Anfang der 1980er Jahre nahm der Konkurrenzkampf in der Textil- und Bekleidungsindustrie erheblich durch Unternehmen in den südeuropäischen und osteuropäischen Ländern zu. Die Textilindustrie entwickelte Automatisierungsschritte, während die Bekleidungsindustrie begann, zunächst die Nähereien und später die Komplettfertigung in Niedriglohnländer zu verlagern. Jugoslawien, heute Kroatien, Süditalien, aber auch Portugal waren die damaligen Standorte, heute sind es vor allem asiatische Länder. Die Textilindustrie konnte sich in Bayern behaupten und wurde stärker. In unserer Region sind die beiden Firmen Kunz in Aschaffenburg- Obernau und Fehrer in Kitzingen zu nennen. Kunz fertigt Schaumstoffprodukte, vor allem als Dämmmaterial im Autoinnenraum und Fehrer Autositze und Komponenten. Stolz können wir heute auf die Entwicklung des Airbags in unserer Region sein, die eine Leistung der Petri-Ingenieure und der Bekleidungsfrauen war. Inzwischen wird der Airbag nicht nur im Fahrzeuginnenraum, sondern in den Stoßfängern als Fußgängerschutz, in Motorrädern, ja sogar in Fahrradhelmen eingesetzt.

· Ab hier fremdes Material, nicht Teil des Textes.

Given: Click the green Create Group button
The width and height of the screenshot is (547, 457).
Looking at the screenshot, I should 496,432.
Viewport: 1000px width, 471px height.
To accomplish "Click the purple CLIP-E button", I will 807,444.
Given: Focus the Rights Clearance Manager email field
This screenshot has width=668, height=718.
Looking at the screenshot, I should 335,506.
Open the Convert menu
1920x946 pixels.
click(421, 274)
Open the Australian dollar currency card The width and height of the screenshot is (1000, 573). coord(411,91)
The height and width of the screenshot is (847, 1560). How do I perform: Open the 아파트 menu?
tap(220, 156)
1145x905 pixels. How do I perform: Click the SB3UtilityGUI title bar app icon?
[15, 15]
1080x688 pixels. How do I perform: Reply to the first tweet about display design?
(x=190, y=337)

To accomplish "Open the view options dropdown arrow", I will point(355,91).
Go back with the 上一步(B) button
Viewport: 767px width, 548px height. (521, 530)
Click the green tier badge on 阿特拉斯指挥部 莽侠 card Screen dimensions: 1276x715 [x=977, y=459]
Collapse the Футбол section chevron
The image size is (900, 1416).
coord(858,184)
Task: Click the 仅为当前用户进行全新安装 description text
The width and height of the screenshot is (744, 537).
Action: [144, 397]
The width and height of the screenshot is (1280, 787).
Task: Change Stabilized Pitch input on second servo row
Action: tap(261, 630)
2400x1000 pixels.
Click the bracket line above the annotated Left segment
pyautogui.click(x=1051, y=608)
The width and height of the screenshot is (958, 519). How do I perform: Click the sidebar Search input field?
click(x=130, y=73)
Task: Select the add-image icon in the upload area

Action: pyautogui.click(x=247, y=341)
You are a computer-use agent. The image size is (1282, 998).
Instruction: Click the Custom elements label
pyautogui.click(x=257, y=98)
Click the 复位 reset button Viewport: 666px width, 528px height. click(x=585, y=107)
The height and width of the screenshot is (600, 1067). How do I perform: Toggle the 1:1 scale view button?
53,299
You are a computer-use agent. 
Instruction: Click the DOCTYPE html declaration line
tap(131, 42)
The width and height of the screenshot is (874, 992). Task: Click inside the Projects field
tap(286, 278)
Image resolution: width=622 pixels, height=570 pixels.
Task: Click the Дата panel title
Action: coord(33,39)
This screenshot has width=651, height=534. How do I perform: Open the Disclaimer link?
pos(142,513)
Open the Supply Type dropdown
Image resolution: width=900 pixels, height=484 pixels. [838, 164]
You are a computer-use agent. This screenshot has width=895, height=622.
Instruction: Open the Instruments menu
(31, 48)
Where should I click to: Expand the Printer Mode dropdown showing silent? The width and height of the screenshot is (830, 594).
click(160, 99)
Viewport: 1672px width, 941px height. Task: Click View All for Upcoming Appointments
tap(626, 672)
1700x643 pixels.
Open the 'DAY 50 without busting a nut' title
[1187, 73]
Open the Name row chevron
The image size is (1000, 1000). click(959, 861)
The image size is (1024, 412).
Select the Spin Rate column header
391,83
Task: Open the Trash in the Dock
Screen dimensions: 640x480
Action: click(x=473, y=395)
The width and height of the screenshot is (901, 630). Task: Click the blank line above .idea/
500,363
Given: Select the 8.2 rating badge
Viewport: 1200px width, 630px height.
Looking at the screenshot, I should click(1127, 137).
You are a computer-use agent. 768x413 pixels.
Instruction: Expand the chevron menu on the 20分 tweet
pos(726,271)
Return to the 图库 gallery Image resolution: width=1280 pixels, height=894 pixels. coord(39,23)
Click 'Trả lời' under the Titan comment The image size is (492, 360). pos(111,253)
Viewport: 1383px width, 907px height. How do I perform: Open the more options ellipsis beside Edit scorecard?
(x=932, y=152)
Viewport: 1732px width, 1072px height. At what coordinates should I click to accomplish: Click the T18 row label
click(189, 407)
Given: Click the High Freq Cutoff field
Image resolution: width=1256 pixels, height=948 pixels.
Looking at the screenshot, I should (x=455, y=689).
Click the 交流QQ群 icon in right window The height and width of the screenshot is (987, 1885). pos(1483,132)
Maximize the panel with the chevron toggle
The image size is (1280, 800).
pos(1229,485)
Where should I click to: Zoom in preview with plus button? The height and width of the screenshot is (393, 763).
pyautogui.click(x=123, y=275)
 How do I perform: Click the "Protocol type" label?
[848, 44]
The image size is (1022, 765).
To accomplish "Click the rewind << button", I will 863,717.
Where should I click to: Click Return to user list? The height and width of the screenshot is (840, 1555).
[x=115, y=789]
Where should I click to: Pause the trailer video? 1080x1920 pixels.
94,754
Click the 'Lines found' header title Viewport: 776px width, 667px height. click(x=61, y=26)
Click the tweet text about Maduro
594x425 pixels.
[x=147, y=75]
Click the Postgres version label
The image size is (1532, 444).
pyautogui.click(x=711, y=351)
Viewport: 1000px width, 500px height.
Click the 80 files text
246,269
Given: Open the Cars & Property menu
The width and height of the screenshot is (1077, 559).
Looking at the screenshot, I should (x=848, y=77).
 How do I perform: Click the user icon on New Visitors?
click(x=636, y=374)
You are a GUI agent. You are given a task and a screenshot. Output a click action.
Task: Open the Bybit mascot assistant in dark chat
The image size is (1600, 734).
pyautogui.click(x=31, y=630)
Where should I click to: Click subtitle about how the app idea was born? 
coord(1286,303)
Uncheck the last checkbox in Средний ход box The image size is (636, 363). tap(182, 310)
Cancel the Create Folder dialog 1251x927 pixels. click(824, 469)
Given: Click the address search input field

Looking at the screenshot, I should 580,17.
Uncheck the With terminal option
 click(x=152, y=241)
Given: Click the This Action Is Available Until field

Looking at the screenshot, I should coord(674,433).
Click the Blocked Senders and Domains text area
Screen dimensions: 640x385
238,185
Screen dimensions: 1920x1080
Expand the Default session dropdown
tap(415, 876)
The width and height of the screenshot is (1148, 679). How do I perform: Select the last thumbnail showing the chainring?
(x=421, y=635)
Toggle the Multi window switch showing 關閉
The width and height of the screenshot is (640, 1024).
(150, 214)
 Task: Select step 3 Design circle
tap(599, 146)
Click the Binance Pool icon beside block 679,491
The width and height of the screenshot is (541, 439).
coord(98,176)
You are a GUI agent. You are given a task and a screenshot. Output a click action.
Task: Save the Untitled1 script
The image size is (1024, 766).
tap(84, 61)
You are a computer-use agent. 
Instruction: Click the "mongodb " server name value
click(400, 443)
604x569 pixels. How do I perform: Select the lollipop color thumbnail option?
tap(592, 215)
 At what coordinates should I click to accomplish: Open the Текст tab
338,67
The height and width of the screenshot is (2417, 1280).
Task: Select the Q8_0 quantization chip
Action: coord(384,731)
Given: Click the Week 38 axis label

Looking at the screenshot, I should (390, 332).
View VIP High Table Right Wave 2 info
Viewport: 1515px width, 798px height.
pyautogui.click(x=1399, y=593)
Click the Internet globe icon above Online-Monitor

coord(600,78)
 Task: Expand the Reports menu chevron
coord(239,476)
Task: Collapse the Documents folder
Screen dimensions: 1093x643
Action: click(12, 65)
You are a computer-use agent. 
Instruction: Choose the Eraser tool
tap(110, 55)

Viele Beschäftigte sind in den 1980er und 1990er Jahren in die Betriebe der Automobilzulieferung oder der Elektro- und Elektronikindustrie gewechselt, wo sie ihre erworbenen Fähigkeiten einsetzen konnten.
1996/1997 begannen die Gespräche zwischen der IG Metall und der GTB, weil es zwischen diesen beiden Gewerkschaften durch die Nähe der Textilindustrie zur Autoindustrie die größten Berührungspunkte gab. 1998 wurde die Integration vollzogen, am bayerischen Untermain gab es noch rund 4.000 Beschäftigte. Ende 2015 waren es nur noch rund 1.500 in einigen wenigen Unternehmen, vorwiegend im Vertrieb und in der Verwaltung.
Die Integration in Unterfranken hat mein Nachfolger Claus Plängsken mitorganisiert. Es wurde sichergestellt, dass die Beratung und Unterstützung, aber auch die Verhandlungen und Durchsetzung von Tarifverträgen für die Branchen Textile Dienste, Textilindustrie und Bekleidungsindustrie dauerhaft gewährleistet sind. Aber auch im Heimarbeitsausschuss beim Bundesarbeitsministerium, der die Empfehlung zur Anpassung der Rechtsverordnung für die Arbeitsbedingungen der Heimarbeiter gibt, ist die IG Metall Aschaffenburg (vor 1998 die GTB) vertreten.
Das Gespräch mit Karl Heinz Zoll führte Herbert Reitz im März 2016.